[AUSWAHL]
════════════════

Deutschland entgeht technischer Rezession
Nach dem überraschenden Wachstum im dritten Quartal entgeht Deutschland einer sogenannten technischen Rezession, die allgemein erwartet worden war. Das Statistikamt korrigierte allerdings das Minus vom zweiten Quartal deutlich nach unten. Eine technische Rezession ist gegeben, wenn die Wirtschaft in zwei aufeinanderfolgenden Quartalen schrumpft. Im zweiten Quartal betrug das Minus nach aktualisierten Angaben des Statistikamts nun 0,3 Prozent statt 0,1 Prozent. Für das dritte Quartal war ein weiterer Rückgang erwartet worden – allerdings legten dem Statistikamt zufolge vor allem die staatlichen und die privaten Konsumausgaben zu.
Verglichen mit dem Vorjahreszeitraum ergibt sich für das BIP im dritten Quartal preisbereinigt ebenfalls ein Plus von 0,2 Prozent. Preis- und kalenderbereinigt war es hingegen um 0,2 Prozent niedriger, da ein Arbeitstag mehr zur Verfügung stand als im vergangenen Jahr. Details zu den Konjunkturzahlen sollen am 22. November veröffentlicht werden.
Irland verzeichnet zuletzt größtes Wirtschaftswachstum
Im Schnitt aller 27 EU-Länder stieg das Bruttoinlandsprodukt in Deutschland Eurostat zufolge im dritten Quartal um 0,3 Prozent an. Besonders deutliche Zuwächse gab es in Irland (plus 2,0 Prozent), Litauen (plus 1,1 Prozent) und Spanien (plus 0,8 Prozent). Schlusslichter waren Ungarn (minus 0,7 Prozent), Lettland (minus 0,4 Prozent) und Schweden (minus 0,1 Prozent). Verglichen mit dem dritten Quartal 2023 wuchs das BIP in den 20 Ländern mit dem Euro wie auch in der gesamten EU um 0,9 Prozent, wie Eurostat weiter mitteilte.

════════════════

[KURZE AUFGABE 1] Welche Länder nennt der Text über die technische Rezession als Länder mit besonders deutlichen Zuwächsen oder als Schlusslichter? Zähle alle auf.
Die Datensätze haben mit dem Text über die technische Rezession nichts zu tun.

════════════════

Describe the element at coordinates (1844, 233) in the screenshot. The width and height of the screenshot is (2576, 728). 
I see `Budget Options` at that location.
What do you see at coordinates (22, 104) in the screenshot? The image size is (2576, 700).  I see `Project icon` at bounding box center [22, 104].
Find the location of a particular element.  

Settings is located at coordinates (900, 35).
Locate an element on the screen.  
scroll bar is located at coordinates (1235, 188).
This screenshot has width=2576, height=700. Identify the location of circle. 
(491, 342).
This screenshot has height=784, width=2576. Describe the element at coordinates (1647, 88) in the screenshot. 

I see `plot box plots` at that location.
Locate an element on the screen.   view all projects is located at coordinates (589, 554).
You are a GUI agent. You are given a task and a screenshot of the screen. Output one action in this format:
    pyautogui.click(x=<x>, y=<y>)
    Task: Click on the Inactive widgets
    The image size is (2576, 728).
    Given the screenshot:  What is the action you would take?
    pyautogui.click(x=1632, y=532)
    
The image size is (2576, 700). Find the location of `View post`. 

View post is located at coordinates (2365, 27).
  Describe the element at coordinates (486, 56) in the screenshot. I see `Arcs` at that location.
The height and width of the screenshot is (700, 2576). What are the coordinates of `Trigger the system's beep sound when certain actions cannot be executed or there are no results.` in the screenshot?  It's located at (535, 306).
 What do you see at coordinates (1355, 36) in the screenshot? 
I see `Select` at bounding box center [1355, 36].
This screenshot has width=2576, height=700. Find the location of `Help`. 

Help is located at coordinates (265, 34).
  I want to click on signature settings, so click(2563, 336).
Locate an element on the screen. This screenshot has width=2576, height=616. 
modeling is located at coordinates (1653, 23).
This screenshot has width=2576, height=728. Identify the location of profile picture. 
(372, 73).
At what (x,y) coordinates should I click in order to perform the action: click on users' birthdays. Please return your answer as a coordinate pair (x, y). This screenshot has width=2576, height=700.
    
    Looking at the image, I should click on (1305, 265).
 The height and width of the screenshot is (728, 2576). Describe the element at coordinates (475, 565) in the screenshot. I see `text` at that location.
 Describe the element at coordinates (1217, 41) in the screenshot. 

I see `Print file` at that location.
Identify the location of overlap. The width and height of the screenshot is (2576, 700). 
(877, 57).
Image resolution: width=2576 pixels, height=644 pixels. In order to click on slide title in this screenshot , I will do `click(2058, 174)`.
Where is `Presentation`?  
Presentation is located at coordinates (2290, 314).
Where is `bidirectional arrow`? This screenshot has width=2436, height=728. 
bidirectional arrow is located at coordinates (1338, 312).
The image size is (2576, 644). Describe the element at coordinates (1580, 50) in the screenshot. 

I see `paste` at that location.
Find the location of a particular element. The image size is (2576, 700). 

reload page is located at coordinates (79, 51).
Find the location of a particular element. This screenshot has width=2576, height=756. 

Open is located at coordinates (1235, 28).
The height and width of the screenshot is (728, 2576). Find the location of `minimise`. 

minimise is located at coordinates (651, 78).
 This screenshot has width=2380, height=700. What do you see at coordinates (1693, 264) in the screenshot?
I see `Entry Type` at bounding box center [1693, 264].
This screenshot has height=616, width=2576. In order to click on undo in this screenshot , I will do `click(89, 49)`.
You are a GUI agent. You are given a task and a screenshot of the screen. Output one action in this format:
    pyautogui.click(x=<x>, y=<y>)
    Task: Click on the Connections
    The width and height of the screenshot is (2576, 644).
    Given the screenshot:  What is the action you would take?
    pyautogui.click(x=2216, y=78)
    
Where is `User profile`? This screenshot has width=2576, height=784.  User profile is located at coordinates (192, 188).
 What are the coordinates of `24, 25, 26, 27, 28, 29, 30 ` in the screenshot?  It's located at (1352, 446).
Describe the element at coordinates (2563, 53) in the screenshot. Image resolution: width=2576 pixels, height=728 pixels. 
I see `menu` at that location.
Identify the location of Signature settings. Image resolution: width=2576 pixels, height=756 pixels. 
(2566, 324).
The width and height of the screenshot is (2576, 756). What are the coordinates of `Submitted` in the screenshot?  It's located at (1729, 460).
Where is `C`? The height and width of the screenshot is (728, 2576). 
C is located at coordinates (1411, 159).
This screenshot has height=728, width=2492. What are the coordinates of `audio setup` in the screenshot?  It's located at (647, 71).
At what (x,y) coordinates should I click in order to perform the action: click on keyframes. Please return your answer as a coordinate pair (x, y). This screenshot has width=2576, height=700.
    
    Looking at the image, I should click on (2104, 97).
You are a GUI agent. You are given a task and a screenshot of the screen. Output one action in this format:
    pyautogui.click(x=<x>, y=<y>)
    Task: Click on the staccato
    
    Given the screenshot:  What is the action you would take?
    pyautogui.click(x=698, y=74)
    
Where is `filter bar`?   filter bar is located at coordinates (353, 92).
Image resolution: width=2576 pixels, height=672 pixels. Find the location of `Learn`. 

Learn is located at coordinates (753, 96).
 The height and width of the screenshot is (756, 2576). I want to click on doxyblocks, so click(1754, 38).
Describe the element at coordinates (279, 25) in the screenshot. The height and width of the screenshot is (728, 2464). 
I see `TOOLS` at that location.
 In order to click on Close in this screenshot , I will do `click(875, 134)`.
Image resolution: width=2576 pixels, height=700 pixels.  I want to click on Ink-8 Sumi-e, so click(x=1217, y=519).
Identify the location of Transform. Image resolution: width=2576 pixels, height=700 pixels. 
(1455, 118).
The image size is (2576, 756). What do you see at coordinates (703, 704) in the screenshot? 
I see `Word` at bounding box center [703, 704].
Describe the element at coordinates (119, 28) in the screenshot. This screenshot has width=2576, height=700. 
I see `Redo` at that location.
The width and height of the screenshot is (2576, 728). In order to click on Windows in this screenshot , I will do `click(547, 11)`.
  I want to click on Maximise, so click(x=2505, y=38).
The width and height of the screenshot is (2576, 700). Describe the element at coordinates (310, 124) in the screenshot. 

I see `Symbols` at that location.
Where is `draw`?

════════════════

[KURZE AUFGABE 2] Bitte schreib aus den Datensätzen die Zeilen ab, die von der Zeile mit „I want to click on Maximise, so“ bis zum Ende der Datensätze reichen, beide Grenzen eingeschlossen.

[ERWARTETE ANTWORT 1] Irland, Litauen, Spanien, Ungarn, Lettland, Schweden

[ERWARTETE ANTWORT 2]
  I want to click on Maximise, so click(x=2505, y=38).
The width and height of the screenshot is (2576, 700). Describe the element at coordinates (310, 124) in the screenshot. 

I see `Symbols` at that location.
Where is `draw`?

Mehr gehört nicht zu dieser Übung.